I rossoneri puntano su De Ketelaere dall’inizio, dubbio Messias-Saelemaekers Tra i nerazzurri in dubbio Bastoni, in attacco spazio alla coppia Dzeko-Lautaro

MILANO. I campioni d’Italia contro i vice, il derby di Milano. Appuntamento alle 18 in uno stadio Meazza tutto esaurito (oltre 75mila spettatori e più di 150 Paesi collegati) per Milan-Inter. Derby numero 232. Chi vincerà salirà al primo posto in classifica in attesa delle altre sfide della quinta giornata della serie A. Non ci sono Ibrahimovic e Lukaku. Pioli si affida a De Ketelaere e Inzaghi deve fare i conti con gli acciacchi di Bastoni. «Sarà una battaglia, una sfida vibrante ed energica» fatta di «tanti duelli» che saranno decisivi: «Chi li vincerà, vincerà la partita». Le parole di Pioli; dall’altra parte Simone Inzaghi: «I duelli individuali potranno risultare decisivi», ha detto il tecnico dell’Inter. «Le quattro gare della scorsa stagione sono state tutte molto equilibrate, bisognerà indirizzare gli episodi che finiranno per fare la differenza». Pioli sembra aver fatto le sue scelte: in difesa, rispetto alla gara contro il Sassuolo, torneranno Calabria e Kalulu, l’altro centrale sarà Tomori con Hernandez a sinistra. A centrocampo si riformerà la coppia Tonali-Bennacer (fuori Pobega), mentre resta aperto l’ormai consueto ballottaggio a destra tra Messias (più portato ad attaccare) e Saelemaekers. Sarà il primo derby da titolare per De Ketelaere: il belga, dopo aver impressionato contro il Bologna, è chiamato a confermarsi in una gara di altro spessore, e toccherà a lui e Leao provare a scardinare la difesa interista. Davanti ci sarà Giroud, con Origi recuperato ma solo per la panchina. Sono due, invece, i dubbi di formazione per Simone Inzaghi: il primo riguarda il terzo di difesa (gli altri due saranno Skriniar e De Vrij), con Bastoni reduce da una lieve influenza. Se non dovesse farcela toccherebbe a Dimarco arretrare in difesa con Darmian al suo posto sulla corsia mancina. A destra giocherà Dumfries, i tre centrali saranno come sempre Brozovic, Barella e Calhanoglu.
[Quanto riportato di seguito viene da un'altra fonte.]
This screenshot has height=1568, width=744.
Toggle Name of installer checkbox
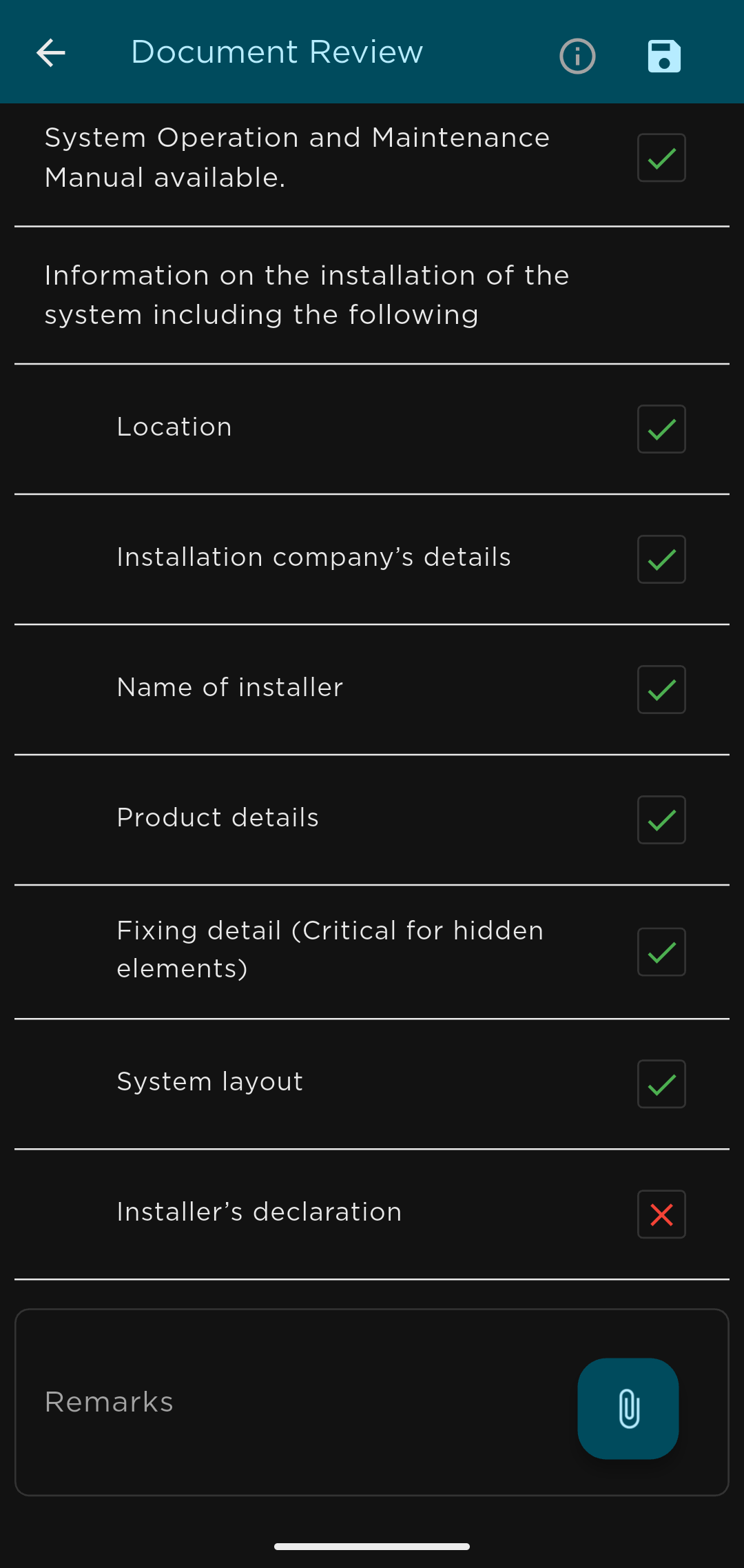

L’altro dubbio riguarda l’attacco: assente Lukaku, Dzeko e Correa si giocano il posto accanto a Lautaro, con il bosniaco che ha recuperato terreno ed è in vantaggio. L’Inter è l’unica squadra (escludendo retrocesse della scorsa stagione e neopromosse) che non ha pareggiato neanche un incontro in serie A da aprile in avanti.